En évitant des droits de douane punitifs, Hanoï accepte un accès sans précédent pour les produits américains, dans une manœuvre diplomatique à double tranchant.
Un compromis inattendu dans la guerre commerciale
Le Vietnam vient d’éviter de justesse une hausse brutale des droits de douane américains, initialement prévus à 46 % sur ses exportations vers les États-Unis.

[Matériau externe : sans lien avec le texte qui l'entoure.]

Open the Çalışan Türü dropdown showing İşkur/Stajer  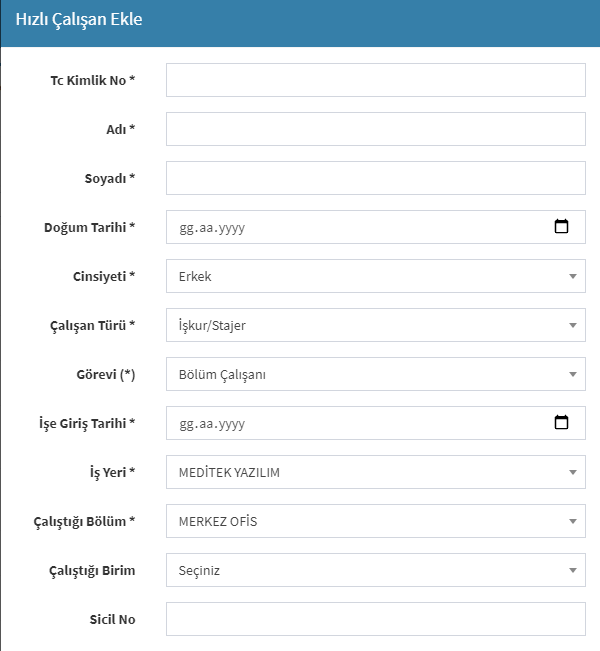pos(376,325)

Grâce à un accord de dernière minute annoncé le 2 juillet par Donald Trump, cette surtaxe sera limitée à 20 %. En contrepartie, les produits américains bénéficieront d’un accès total et sans taxation au marché vietnamien, marquant un virage important dans la politique commerciale bilatérale.
Un soulagement pour l’économie vietnamienne
Pour Hanoï, cette issue apparaît comme un moindre mal. Depuis l’annonce du projet de sanctions douanières en avril dernier, le Vietnam redoutait une contraction massive de ses exportations, vitales pour son économie. Les États-Unis représentent en effet l’un de ses principaux partenaires commerciaux, et l’application d’une surtaxe de 46 % aurait sérieusement mis en péril de nombreux secteurs clés, notamment l’électronique, le textile et l’agroalimentaire.
Le maintien d’une surtaxe de 20 %, bien qu’important, est perçu comme un compromis acceptable dans le contexte tendu d’une guerre commerciale globale relancée par l’ancien président américain. Il est à noter que ce taux pourrait grimper dans certains cas : les produits vietnamiens dont une partie de la fabrication est effectuée dans des pays tiers seront soumis à une surtaxe supplémentaire, doublant ainsi le tarif initial.
Trump marque des points avant la présidentielle
Donald Trump, dans son style habituel, a salué cet accord comme une victoire stratégique. Sur sa plateforme Truth Social, il s’est félicité d’avoir obtenu du Vietnam un « ACCÈS INTÉGRAL » au marché local, une situation qu’il qualifie d’« inédite » dans les relations bilatérales. Cette annonce intervient une semaine avant le retour prévu de ses droits de douane offensifs, et s’inscrit dans une série de gestes diplomatiques calculés à l’approche de la présidentielle américaine.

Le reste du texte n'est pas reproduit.